Para promotor, prisão não foi ilegal

A juíza Ana Paula Monte Figueiredo Pena Barros, da Auditoria Militar, recebeu ontem, no fim da tarde, a comunicação de prisão em flagrante dos 439 bombeiros que participaram da invasão do quartel na última sexta-feira. O aviso foi entregue pelo subcorregedor da PM, coronel Ronaldo Menezes. Ainda hoje, a Justiça encaminhará o caso ao promotor Leonardo Souza para que o MP dê seu parecer sobre a legalidade da prisão. Somente depois, a juíza deverá decidir se mantém ou revoga a prisão dos bombeiros. Caso a prisão seja mantida, a Corregedoria da corporação terá 20 dias para concluir o inquérito.

Segundo a assessoria da Polícia Militar, a comunicação demorou em razão do número de envolvidos, uma vez que, para lavrar o flagrante, todos os presos tiveram de ser identificados, qualificados e ouvidos.
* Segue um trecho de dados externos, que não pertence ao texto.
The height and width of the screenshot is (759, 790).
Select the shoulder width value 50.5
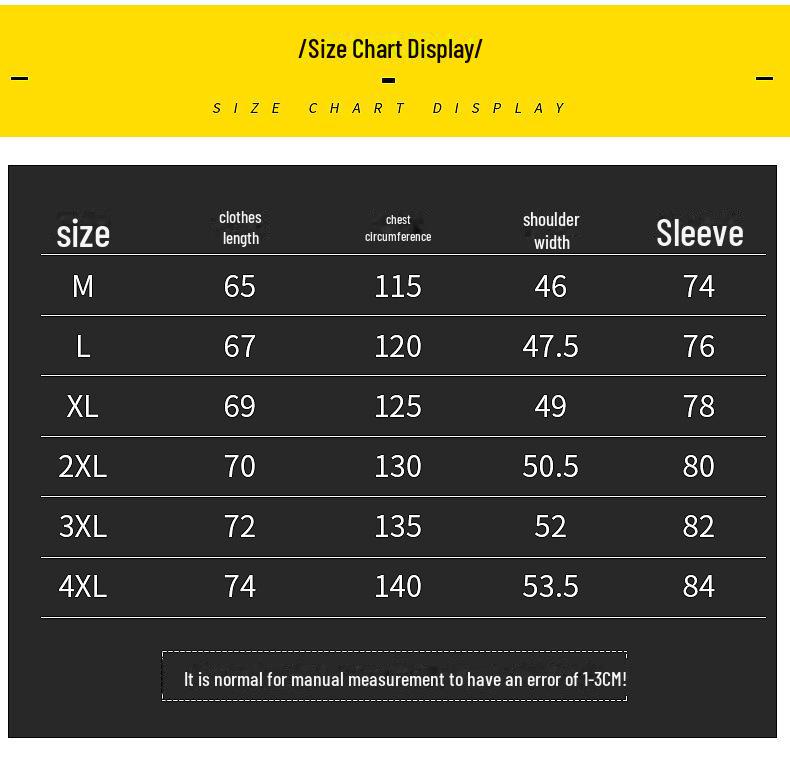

O promotor Leonardo Souza, que atua na Auditoria Militar, e acompanhou a prisão dos manifestantes, informou que "não observou nenhum indício de ilegalidade" durante a lavratura do do flagrante dos 439 bombeiros pela Polícia Militar e admitiu que somente a Justiça poderá revogar a prisão em flagrante. Para Leonardo, não há dúvidas de que os bombeiros "cometeram crimes militares".